Protein tryptophan modification enabled by using S-protected cysteine sulfoxide under mild acid conditions — ASN Events

Protein tryptophan modification enabled by using S-protected cysteine sulfoxide under mild acid conditions (#276)

Daishiro Kobayashi 1 , Junya Hayashi 1 , Kota Hidaka 1 , Kento Ohkawachi 1 , Yutaka Komura 1 , Masaya Denda 1 , Akira Otaka 1
  1. Tokushima University, Tokushima, NOT US OR CANADA, Japan

Chemical modifications of specific amino acids on proteins have paved the way for improvement of their chemical or pharmacological properties, thereby promoting the development of protein-based drugs. Among all proteinogenic residues, tryptophan (Trp) is considered an ideal residue selectively modified due to its less abundant exposure feature. Thus, the methodology allowing for Trp-targeting modification has been in demand for novel protein biologics. Recently, our group developed an Trp-selective modification reaction using S-methoxybenzyl cysteine sulfoxide (Cys(MBzl)(O) 1) in methansulfonic acid (MSA)−trifluoroacetic acid (TFA)ref.1, which proceeds via formation of S-chlorocysteine (S-Cl Cys 2) accompanying the leaving of MBzl cation to generate Cys-Trp linkage (4) through SEAr reaction. The formation of the MBzl cation requires highly acidic conditions (MSA/TFA system), which, however, causes protein denaturation.

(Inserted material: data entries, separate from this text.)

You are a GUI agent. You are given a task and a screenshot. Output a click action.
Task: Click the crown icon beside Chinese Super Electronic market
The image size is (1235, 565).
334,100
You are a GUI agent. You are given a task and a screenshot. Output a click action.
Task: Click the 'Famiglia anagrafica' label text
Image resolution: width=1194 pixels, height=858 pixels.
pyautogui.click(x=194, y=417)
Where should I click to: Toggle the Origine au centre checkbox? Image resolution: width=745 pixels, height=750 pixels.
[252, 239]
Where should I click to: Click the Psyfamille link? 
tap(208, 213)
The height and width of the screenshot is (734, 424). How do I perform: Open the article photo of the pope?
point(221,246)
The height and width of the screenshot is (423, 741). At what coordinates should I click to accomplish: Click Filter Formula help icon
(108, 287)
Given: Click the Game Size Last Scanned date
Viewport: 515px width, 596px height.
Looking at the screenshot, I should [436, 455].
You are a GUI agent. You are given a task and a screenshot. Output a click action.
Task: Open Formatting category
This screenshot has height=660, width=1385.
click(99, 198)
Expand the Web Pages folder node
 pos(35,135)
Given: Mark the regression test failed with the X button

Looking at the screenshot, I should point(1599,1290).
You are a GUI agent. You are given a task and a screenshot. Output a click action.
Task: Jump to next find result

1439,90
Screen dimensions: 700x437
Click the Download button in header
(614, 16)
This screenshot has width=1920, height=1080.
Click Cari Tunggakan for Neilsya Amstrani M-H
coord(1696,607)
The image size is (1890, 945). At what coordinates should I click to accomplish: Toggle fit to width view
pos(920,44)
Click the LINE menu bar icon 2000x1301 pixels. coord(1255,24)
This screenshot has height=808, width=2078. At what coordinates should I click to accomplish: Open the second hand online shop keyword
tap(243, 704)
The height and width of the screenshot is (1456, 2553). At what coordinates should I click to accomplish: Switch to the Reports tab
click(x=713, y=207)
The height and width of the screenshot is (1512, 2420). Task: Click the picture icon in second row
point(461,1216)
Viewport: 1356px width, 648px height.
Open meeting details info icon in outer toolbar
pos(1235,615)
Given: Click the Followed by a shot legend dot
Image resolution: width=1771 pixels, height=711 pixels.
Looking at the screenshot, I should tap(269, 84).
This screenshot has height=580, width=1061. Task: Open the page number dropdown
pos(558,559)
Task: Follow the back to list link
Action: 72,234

In this context, we explored the protein-friendly Trp-modification protocol by a cysteine sulfoxide with the combination of the sulfoxides and reaction conditions varying. Consequently, we found that S-acetamidomethyl (Acm) cysteine sulfoxide (Cys(Acm)(O): 5) serves as a suitable sulfenylating agent working under mild acid conditions (0.1% TFA in AcOH) in the presence of MgCl2. Additionally, the application of the developed protocol to proteins will be presented.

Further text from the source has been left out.